It's my birthday this week, and I intend to ignore it.
I have the right!
I'll close my eyes, plug my ears and sing "la la la la la!" Whoosh! See. My birthday's gone.
Call it denial. Call it anything you like. But this birthday isn't going to register on the Carnett Richter Scale of Birthdays. Not like that momentous first birthday did, way, way back. Or the one 35 years later when my beautiful wife, Hedy, surprised me with a huge birthday bash. Or the 65th when Hedy threw another fête and most of my living friends and relations showed up.
But, sorry folks, I'm not into it this year. It's my intention to let this one glide by without notice. A freighter in the night.
Just so you know, this birthday is one of those extremely high two-digit numbers that end in nine. That means next year another big Blank-Oh will confront me. I handled the "big" three, four and five-ohs with aplomb. But this birthday is in the upper regions of the Sumerian 1-10 number scale, and the atmosphere there is so rarefied that I may swoon.
Next January –- given that the Earth still orbits the sun and God grants me breath — I'll come face to face with the big 7-0!
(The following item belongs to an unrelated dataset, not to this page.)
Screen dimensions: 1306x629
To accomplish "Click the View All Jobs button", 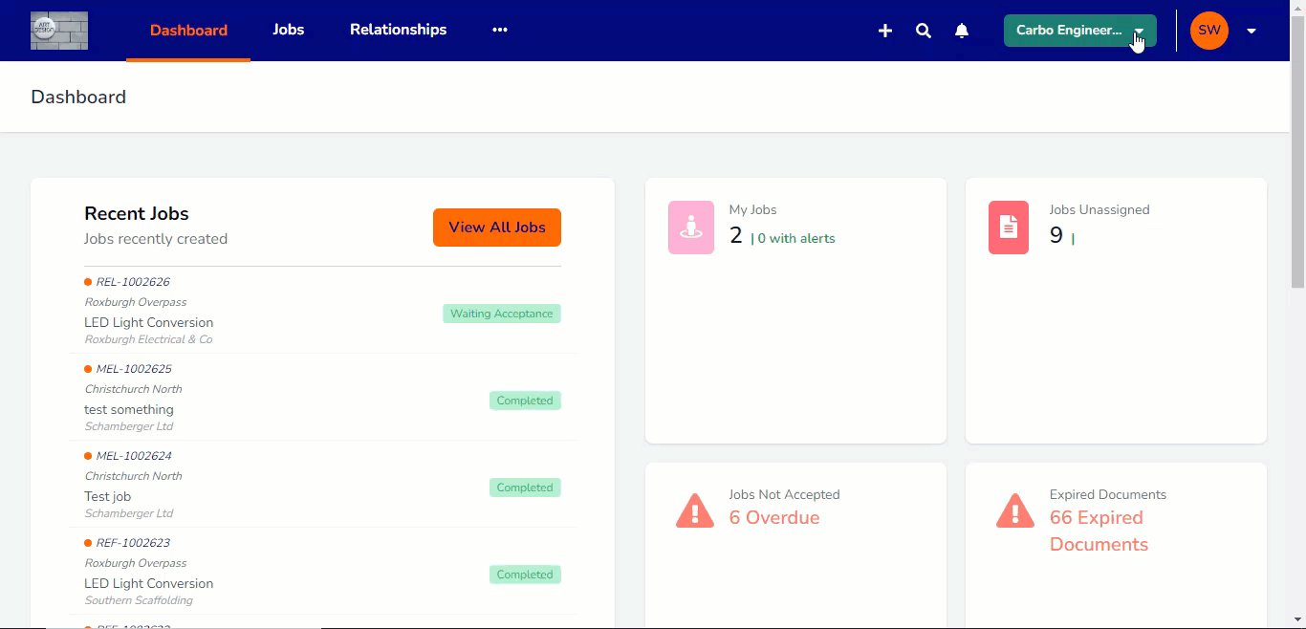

Oops, there I've just divulged my actual age. How clever of me. I've lately learned that there's a scary inverse relationship between accumulating birthdays and shedding IQ points.
So here's the word on Birthday 2014: I choose to mock you, laugh at you and generally not take you seriously — you faded, bloated, two-bit carousel pony.
That felt good.
You're just a number –- albeit, in my case, a very high one –- but you'll have no influence over me (other than causing me to produce this 700-word screed).
Next year? That's another matter. I have a feeling 70 is going to arrive on the scene much like Hannibal and his infantry, cavalry and elephants squirting through a Carpathian pass and into an Alpine valley. I'm afraid the debacle will be beyond my avoidance.
Now that I've gotten this out of my system, permit me to give you my birthday back story:
I was born 69 years ago at St. Joseph Hospital in Orange, just a few months before the cessation of World War II. Though my parents lived with my grandparents on Balboa Island, I was not born at Hoag Hospital. Hoag would not be around for several more years.
Sixteen miles up Jamboree Road — a 30-minute excursion past orange groves in a '42 Packard — St. Joseph boasted the nearest delivery room to Balboa Island.
I was a direct product of the great American military mobilization of 1942. To put it simply, without World War II, my GI daddy from San Francisco and civilian mama from Coffeyville, Kan., would never have met at Santa Ana Army Airbase. Ergo, I wouldn't be here today — nor would my four children or eight grandchildren.
I arrived during that ungenerous four-year period between the little recognized silent generation and the much-ballyhooed baby boomers. I felt a bit like the Bosphorus, that narrow straight between Europe and Asia.
And though I thought for decades I was a boomer, I wasn't. I wasn't Europe and I wasn't Asia. The silent generation ran from 1925 to 1942. Baby boomers were officially hatched between 1946 and 1964.
As a January 1945 baby, I fit no category. I might as well have emerged from under a rock.
The cry of my lost generation of '42, '43, '44 and '45 (with apologies to The Bard and others): "Are we chopped liver? Are we dumb beasts? If you prick us do we not bleed? If you tickle us do we not laugh?"
What am I?
Frankly, I dunno. My two siblings are boomers. Exactly how we differ I'm not certain. Officially, I guess I'm a 'tweener, betwixt two tectonic plates.
Now, with my 69th receding in the rearview, I needn't worry about 70 for 11 and a half months.
Oh, joy! La, la, la, la, la.
JIM CARNETT, who lives in Costa Mesa, worked for Orange Coast College for 37 years.